SAs share forensic science expertise with Georgian MP

  • Published
  • By Thomas Brading
  • Office of Special Investigations Public Affairs

Two Office of Special Investigations special agents, experts in forensic science, recently participated in a crime scene exchange with the Georgian Military Police during a two-day event filled with hands-on exercises. 

Special Agents Emily Leggett and Michael Buckley, forensic science consultants assigned to the 4th Field Investigations Squadron in Vogelweh Cantonment, Germany, interacted with more than 50 Georgian MPs and members from the U.S. Embassy Force Protection Detachment in Georgia. 

“The exchange allowed participants an opportunity to share critical skills and knowledge with one another and increase their ability to successfully process and document crime scenes,” said Special Agent Mark Ryan, FPD, Tbilisi, Georgia.  

Leggett and Buckley started the event by discussing the basic elements of crime scenes, from processing techniques to documentation standards and then moved on to specific team roles while processing a crime scene and the importance of documentation through photographs, sketches and notes. 

“[The exchange] was an all-around fantastic event and a great opportunity to show the growing partnership between FPD and our Georgian counterparts,” Ryan said. 

The exchange covered the importance of entry control logs, identifying and collecting items with potential evidentiary value, evidence preservation and collection, crime scene roles, using a photographer and sketching a crime scene. 

“Participation in the exchange program with American counterparts was very interesting and beneficial for both parties,” said Giorgi Zakariadze, Military Police Regional Main Dept. of Operative Monitoring senior inspector. “It was a good sample of sharing professional knowledge and experience and at the same time building the new professional cooperation between both parties.”  

U.S.-Georgian joint exercises continue to play an important role in the region with bi-annual events such as Noble Partner and Agile Spirit taking center stage. 

“Exercises like Noble Partner continue to demonstrate that the U.S. and its partners are stronger together and highlight the U.S. commitment to stability and security in the region,” Ryan said. 

The crime scene exchange included small group exercises, with Georgian MPs mixing with AFOSI forensic science consultants to evaluate mock crime scenes. 

During evaluations, each group walked through how they would process the crime scene, what resources they would use, and where the FPD or Defense Department might be needed.
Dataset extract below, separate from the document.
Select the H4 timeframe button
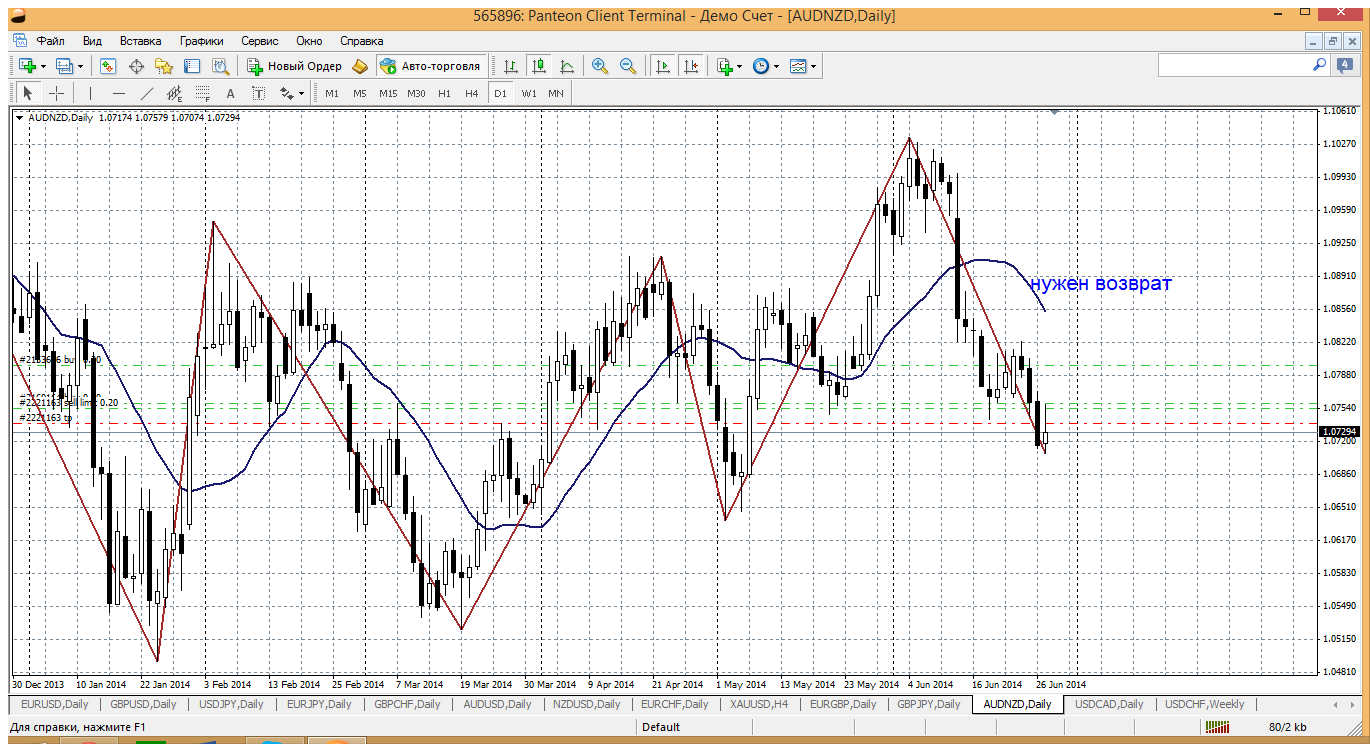The image size is (1370, 744). click(472, 93)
As a result, the organizations exchanged a great deal of information about crime scenes and learned from one another about different methods used when responding to a crime scene. 

“The FPD’s principal mission is to detect and warn of threats to DoD-sponsored personnel and resources in transit in Georgia, and the partnership between the Georgian MP and FPD has been vital to ensuring mission success,” Ryan said. “The Georgian MPs' professionalism and expertise have been demonstrated time and time again.” 
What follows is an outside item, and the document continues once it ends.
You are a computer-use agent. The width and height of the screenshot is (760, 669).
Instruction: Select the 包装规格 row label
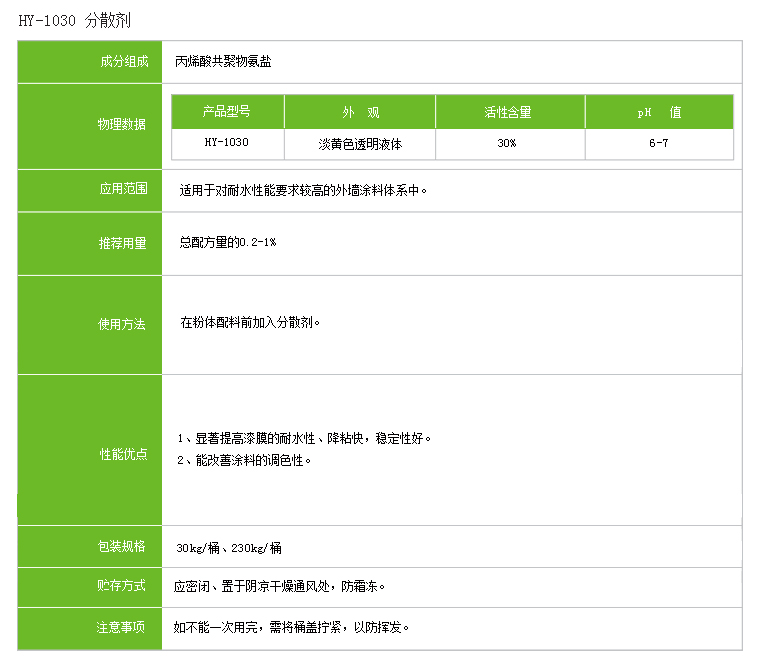click(x=122, y=546)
The hands-on mock crime scenes encouraged interaction and feedback on information previously discussed.  

“The mock crime scene scenarios helped participants practice their skills identifying and collecting evidence,” Ryan said. “This exchange cultivates an understanding of how each law enforcement agency examines and works through crime scenes and will protect U.S. service members as they continue to participate in Noble Partner and Agile Spirit” 

OSI FSCs completed two similar Crime Scene Exchanges in 2022, with teams from Kenya and Turkey. Looking ahead to 2023, OSI officials hope to continue to strengthen partnerships within the 4th FIS area of responsibility, which includes Europe, Africa and the Middle East.